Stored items

=== Section Start ===

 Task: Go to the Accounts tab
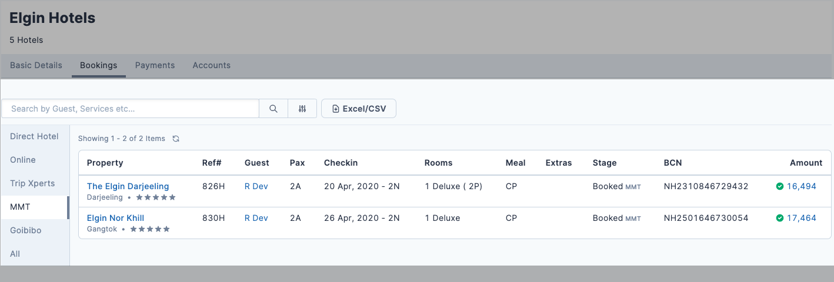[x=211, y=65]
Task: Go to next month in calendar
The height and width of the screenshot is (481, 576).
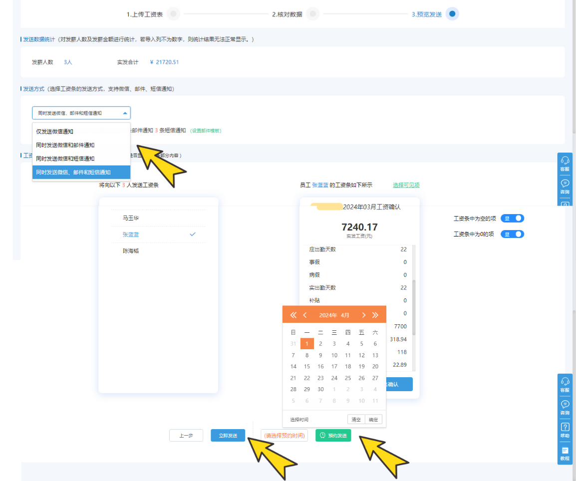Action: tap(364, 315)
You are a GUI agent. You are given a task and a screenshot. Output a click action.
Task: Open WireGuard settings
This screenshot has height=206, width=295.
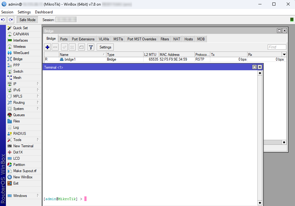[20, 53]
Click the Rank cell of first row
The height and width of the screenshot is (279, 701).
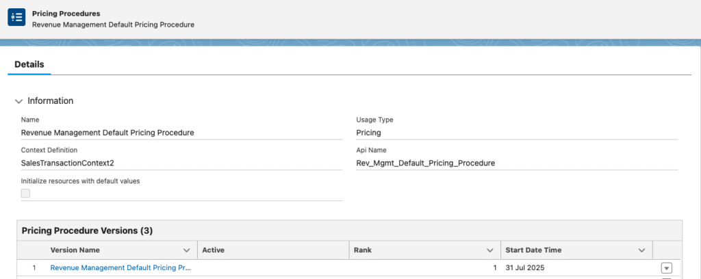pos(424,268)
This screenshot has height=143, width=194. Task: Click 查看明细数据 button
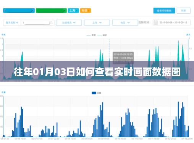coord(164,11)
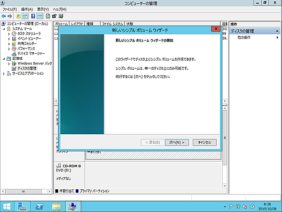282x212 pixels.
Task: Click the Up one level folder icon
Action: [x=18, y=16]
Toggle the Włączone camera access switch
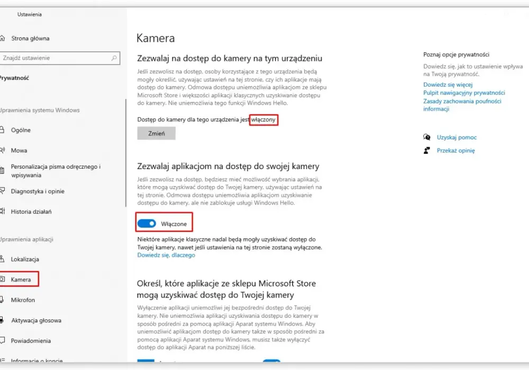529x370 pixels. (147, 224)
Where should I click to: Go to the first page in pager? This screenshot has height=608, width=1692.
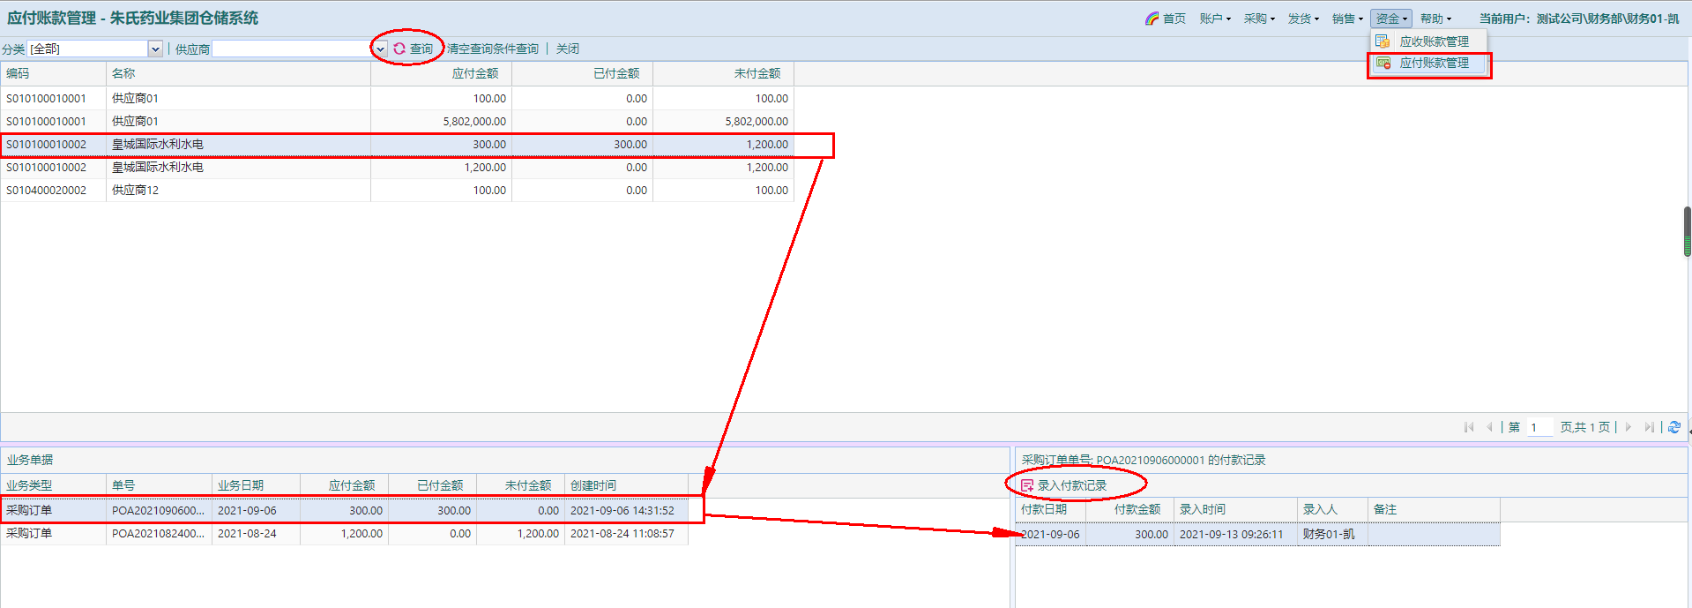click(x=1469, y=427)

=== Section End ===
=== Section Start ===

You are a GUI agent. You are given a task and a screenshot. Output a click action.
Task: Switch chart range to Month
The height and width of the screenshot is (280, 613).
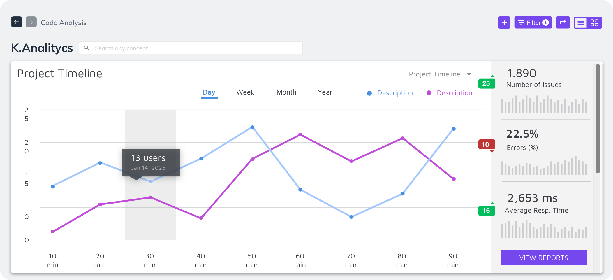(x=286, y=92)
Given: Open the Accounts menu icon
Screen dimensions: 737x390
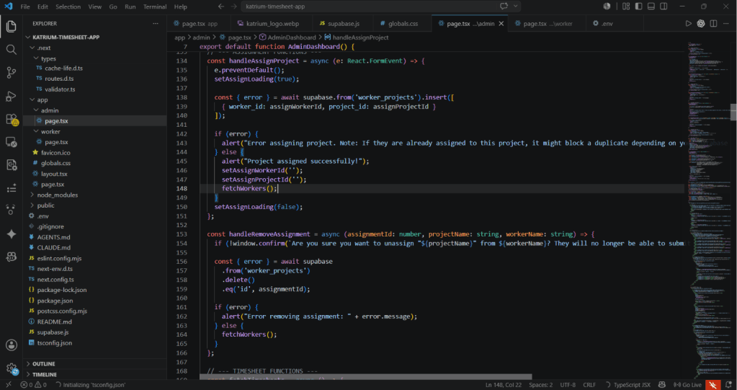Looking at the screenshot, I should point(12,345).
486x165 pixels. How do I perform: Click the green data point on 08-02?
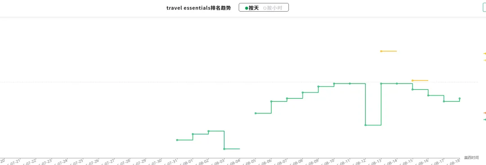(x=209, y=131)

=== Section End ===

Aim of the task -
Among the lines above, show every one that contains the string "Open".

Task result -
Task: Open WireGuard settings
Given: Open the Accounts menu icon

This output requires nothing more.